Village and community in Powys, Wales

Talybont-on-Usk (Tal-y-bont ar Wysg) is a village and community in Powys, Wales, in the historic county of Brecknockshire. It lies on both the Caerfanell river and the Monmouthshire and Brecon Canal, about 1 mi from the River Usk. In 2001, it had a population of 743, reducing to 719 at the 2011 census. The community includes the settlements of Llansantffraed, Scethrog, Aber Village, and Pencelli.

==History==
Allt yr Esgair is a steep-sided hill to the north east of Talybont, and has an Iron Age settlement on the summit. There are other Iron Age and Bronze Age sites in the vicinity, and a Roman road flanks the slopes of Allt yr Esgair. A small castle was built at Pencelli during the Norman invasion, and this was later replaced by the sixteenth century Pencelli House. The canal was built around 1800 to transport lime, coal and iron to Newport. There are some lime kilns to the east of the village, and a tramroad was built to transport limestone from the crags above.

The language of Talybont (and Crickhowell and Llangynidr) was originally Welsh. In his 1893 book Wales and her language, John E Southall, reports that over 60% of the population of the area spoke Welsh, although the town was only a few miles from more anglicised Abergavenny. Gravestones with Welsh inscriptions are found in and just outside Talybont.

==The village==
The village is located on the B4558 road about 6 mi southeast of Brecon and 8 mi northwest of Crickhowell. It is a mile from the River Usk and on the Monmouthshire and Brecon Canal and is connected to the A40 trunk road on the other side of the Usk by a short section of unclassified road.
The village has a shop and several pubs. The valley one mile south of the village is dammed to form the Talybont Reservoir. This has a 380 m dam and there are forest trails in its vicinity. Talybont-on-Usk is a popular place for walkers and offers the Henry Vaughan walk through the nearby countryside where the 18th century poet once lived. Another walk can be followed along the line of the former Brinore Tramroad which runs south from the canalside wharf in the village around the western flanks of Y Wenallt and Tor y Foel before heading to Trefil via the head of the Dyffryn Crawnon valley.

==Governance==
The Talybont-on-Usk electoral ward covers Talybont-on Usk and the neighbouring communities of Glyn Tarell and Llanfrynach. The population of this ward at the 2011 census was 1,923. It elects one councillor to Powys County Council. As of 2022, the current councillor is Anita Cartwright of the Welsh Liberal Democrats.

Talybont-on-Usk Community Council represents the community at the local level.
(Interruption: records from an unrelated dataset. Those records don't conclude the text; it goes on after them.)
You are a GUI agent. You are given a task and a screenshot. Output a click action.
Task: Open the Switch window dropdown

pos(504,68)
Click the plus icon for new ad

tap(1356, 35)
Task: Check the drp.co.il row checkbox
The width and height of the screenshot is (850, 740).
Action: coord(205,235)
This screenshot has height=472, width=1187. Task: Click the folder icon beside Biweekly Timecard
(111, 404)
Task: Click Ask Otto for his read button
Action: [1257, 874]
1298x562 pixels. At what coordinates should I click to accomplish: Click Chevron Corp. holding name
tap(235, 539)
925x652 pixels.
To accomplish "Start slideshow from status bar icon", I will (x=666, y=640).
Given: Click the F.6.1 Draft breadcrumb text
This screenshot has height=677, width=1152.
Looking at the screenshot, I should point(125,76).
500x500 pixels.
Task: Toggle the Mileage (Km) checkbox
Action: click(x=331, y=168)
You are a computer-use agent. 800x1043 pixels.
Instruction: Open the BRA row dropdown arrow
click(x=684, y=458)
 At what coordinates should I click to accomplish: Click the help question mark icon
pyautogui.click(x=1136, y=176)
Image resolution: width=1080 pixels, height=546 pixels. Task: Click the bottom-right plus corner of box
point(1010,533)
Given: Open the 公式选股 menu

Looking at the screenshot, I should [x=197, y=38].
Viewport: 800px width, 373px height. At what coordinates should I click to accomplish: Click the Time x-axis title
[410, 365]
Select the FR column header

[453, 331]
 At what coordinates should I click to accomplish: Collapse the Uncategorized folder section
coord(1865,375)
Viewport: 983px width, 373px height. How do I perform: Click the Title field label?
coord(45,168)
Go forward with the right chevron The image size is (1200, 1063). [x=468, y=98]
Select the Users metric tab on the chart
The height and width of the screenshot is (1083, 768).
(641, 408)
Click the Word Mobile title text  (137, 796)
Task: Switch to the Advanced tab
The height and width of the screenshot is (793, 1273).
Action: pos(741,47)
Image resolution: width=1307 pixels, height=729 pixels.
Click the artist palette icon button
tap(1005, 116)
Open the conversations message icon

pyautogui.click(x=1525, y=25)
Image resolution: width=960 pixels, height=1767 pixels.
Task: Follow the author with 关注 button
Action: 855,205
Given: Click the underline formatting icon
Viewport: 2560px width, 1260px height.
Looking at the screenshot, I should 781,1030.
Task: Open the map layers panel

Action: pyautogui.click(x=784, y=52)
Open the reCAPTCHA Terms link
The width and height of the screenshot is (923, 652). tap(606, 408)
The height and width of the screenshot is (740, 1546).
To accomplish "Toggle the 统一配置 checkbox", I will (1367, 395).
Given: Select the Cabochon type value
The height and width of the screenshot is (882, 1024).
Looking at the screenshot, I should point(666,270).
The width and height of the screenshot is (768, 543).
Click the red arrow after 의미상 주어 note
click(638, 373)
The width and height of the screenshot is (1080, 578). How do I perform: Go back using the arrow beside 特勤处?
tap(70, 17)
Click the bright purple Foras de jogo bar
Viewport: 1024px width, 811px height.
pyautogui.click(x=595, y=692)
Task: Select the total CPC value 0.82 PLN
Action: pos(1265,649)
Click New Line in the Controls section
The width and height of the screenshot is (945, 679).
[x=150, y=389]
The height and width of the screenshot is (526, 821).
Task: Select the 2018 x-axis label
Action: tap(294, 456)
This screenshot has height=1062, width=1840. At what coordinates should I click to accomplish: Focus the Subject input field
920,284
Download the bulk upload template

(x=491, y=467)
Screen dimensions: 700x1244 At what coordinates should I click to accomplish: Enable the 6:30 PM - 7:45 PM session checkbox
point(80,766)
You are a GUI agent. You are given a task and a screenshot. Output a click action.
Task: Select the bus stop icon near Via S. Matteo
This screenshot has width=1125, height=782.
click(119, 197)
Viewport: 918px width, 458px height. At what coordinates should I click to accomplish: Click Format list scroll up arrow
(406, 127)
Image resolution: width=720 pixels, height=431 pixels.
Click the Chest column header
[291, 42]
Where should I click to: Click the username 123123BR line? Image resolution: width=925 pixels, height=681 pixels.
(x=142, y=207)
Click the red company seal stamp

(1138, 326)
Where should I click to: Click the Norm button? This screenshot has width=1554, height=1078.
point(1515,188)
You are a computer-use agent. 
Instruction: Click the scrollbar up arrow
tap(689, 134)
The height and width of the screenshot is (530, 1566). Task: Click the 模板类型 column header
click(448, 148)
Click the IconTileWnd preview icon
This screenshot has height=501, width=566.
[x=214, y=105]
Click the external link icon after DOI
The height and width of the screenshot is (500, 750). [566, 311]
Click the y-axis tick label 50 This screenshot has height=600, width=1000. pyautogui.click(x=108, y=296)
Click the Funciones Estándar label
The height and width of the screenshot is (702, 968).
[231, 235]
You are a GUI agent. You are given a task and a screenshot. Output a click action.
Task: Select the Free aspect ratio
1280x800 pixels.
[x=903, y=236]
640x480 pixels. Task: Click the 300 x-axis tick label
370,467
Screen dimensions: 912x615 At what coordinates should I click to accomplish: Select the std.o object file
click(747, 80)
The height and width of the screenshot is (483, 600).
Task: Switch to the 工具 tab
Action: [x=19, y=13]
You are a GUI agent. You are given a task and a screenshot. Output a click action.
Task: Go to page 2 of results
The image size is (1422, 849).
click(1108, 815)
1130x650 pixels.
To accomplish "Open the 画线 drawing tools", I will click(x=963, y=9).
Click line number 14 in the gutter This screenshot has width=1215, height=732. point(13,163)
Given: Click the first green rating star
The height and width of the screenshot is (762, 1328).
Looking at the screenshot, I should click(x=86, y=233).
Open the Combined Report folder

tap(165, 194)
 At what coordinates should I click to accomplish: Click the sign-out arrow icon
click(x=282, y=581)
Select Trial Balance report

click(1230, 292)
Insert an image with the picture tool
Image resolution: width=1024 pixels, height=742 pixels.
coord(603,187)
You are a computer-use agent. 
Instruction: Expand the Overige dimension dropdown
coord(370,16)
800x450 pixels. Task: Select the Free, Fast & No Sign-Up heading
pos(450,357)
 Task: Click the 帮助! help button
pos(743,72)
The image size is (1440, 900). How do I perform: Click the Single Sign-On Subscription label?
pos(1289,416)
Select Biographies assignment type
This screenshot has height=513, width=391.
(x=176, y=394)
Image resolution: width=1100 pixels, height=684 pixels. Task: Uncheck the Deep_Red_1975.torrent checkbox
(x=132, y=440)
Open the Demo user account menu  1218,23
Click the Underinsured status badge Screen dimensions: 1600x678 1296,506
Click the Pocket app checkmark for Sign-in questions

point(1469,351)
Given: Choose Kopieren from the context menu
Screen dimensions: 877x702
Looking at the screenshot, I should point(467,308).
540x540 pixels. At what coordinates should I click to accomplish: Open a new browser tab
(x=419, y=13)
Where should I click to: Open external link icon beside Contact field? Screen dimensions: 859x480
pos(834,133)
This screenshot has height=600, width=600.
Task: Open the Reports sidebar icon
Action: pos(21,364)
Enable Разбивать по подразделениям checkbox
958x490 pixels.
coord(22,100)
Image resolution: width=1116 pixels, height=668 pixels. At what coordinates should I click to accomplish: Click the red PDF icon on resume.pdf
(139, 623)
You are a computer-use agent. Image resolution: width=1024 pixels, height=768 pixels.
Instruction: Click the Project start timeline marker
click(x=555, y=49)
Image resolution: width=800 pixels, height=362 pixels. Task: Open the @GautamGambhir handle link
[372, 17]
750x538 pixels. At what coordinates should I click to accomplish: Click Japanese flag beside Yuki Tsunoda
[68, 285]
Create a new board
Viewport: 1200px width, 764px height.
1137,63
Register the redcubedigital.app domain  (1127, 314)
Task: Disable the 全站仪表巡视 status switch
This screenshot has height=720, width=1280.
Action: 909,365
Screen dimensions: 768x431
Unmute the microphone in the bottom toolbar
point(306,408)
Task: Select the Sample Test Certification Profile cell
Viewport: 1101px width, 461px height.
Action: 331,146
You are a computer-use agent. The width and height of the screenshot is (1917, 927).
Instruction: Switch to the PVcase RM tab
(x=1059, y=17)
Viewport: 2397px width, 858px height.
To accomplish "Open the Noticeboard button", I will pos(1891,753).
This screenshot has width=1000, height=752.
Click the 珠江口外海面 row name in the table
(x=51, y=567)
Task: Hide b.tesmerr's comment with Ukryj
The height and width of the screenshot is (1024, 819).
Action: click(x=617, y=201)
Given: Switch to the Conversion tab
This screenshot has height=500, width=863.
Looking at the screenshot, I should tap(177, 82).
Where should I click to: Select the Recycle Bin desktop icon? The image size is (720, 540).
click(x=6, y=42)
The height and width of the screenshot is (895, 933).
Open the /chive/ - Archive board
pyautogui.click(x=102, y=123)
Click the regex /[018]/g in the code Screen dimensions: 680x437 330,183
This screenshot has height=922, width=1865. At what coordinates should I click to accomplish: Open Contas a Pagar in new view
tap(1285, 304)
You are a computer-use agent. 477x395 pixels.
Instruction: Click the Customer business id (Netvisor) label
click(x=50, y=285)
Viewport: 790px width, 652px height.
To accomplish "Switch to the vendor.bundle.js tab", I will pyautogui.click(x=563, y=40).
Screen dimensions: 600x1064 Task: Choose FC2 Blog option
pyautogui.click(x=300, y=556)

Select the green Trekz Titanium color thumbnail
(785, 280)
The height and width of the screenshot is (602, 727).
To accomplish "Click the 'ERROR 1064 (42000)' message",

Up to nine community councillors are elected or co-opted to the council.

==Notable residents==
- Fred Miller (born 1873; date of death unknown), Welsh international rugby player, born in Talybont-on-Usk
- David Lewis, 1st Baron Brecon, (1905–1976), a Welsh businessman and Conservative politician
- Roland Mathias (1915–2007), poet and short story writer.
- Patrick Duff (born 1966), singer-songwriter, wrote much of the Strangelove album Love and Other Demons whilst living in a cottage just outside the village

==Tourism==
In 2014, it was the venue for the Linux Bier Wanderung.